Many people imagine that organic vegetable gardening is difficult. It's actually easy to begin growing vegetables, fruits and herbs using organic methods. These three tips will get you started to a beautiful organic vegetable garden.
Build Soil by Adding Compost
Compost is often called black gold by gardeners, and for good reason; it's a rich organic source of nitrogen, phosphorous and potash, the three major building blocks of soil, as well as many trace elements. You can purchase compost or make your own.
To make your own compost, simply find a spot in your garden away from the house or use an old trash can. Begin adding kitchen scraps from fruits or vegetables, such as carrot peels, potato skins, browned lettuce leaves, and apple cores. Add some soil from the garden to encourage beneficial bacteria to begin breaking down the plant matter. Add leaves in the fall or grass clippings in the spring and sprinkle with water or allow the rain to soak the compost pile to further encourage bacteria to break down the materials. Turn the compost pile regularly. When you see crumbly black soil under the refuse, that's compost. It can be added to the garden frequently. The more compost you add, the better the vegetables, since they will use the compost to build healthy roots, leaves and flowers. Never add animal waste or animal products. Animal waste may add parasites, and scraps of meat, fish or poultry will only attract vermin to the compost pile.
Animal manures may also be added to the soil as natural compost. Horse manure, cow manure, chicken and goat manure all make good fertilizers for organic gardens. Be sure to let them age, since fresh manure is very high in nitrogen and may burn plant roots. A safe way to incorporate manures is to add them to the compost pile, turn them in, and wait until they crumble down into soil.

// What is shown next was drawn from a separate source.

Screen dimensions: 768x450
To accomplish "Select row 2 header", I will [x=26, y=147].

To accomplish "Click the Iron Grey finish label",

If you see worms in your compost pile, don't panic - celebrate! Worms actually eat through all the leaves, grass clippings and apple cores and poo out the rich dark matter gardeners know and love as worm castings, one of the richest fertilizers available. Worms are an organic gardener's best friend, and finding lots of worms in the compost pile or garden is a sign that it's a healthy organic ecosystem.
Use Companion Plants Such as Marigolds to Discourage Insects
Before commercial pesticides, gardeners relied upon nature to teach them how to repel insects. Some plants are both beautiful and useful. Marigolds, for instance, repel many insects. They naturally repel tomato horn worms. Tomato horn worms are several inches long and bright green. They will strip a tomato plant of all of its leaves in a single night. Marigolds planted around tomatoes will naturally repel these voracious bugs.
Basil is also another wonderful companion plant. Many gardeners also plant basil around tomatoes. It is known to repel white flies and other insects.
Numerous other companion plant combinations exist, some tested and some only tested by time. For the organic gardener, harnessing the power of natural to naturally repel insects reduces or eliminates the need for commercial pesticides.
Rotating crops in your vegetable garden also reduces the incidence of insect pests. Some insects lay eggs in the soil which hatch the following season. If you rotate crop groups, such as cruciferous vegetables and squashes in the same bed from year to year, the insects won't be able to find food. You will greatly reduce or eliminate them by making it hard for them to find their next meal.
Neem Oil and Organic Pesticides
Some plants are difficult to grow through preventative organic methods without using some kind of fungicide or pesticide. Roses, for example, often get black spot, mites, and a host of other diseases. When it becomes necessary to use some sort of topical pesticide or fungicide, choose an organic product. Neem oil, for example, is taken from the neem tree, and works wonders to repel pests ranging from black spot to Japanese beetles.
Diatomaceous earth is an excellent organic pesticide if snails or slugs are chewing away the leaves of your vegetable plants. Diatomaceous earth is a powder created from the ground up remains of diatoms, creates with a hard shell. Sprinkle the powder around vegetable plants. Although you can safely handle the powder, and it won't harm animals or birds, the tiny little crushed up shells destroy the soft bodies of slugs. Using beer traps by placing a small pool of beer or a beer bottle tilted sideways to allow slugs to crawl in and drown happily in a puddle of beer also provides organic control methods that won't harm the environment, animals, birds or beneficial insects.
When starting organic vegetable gardening, the amount of information on organic gardening may seem overwhelming. Focus on building your soil and the battle is half won. Harness natural pesticides like marigolds to repel insects. And if invaders threaten, use only organic products like neem oil. Enjoy the fruits of your labors with a clear conscience knowing they are chemical-free organic vegetables.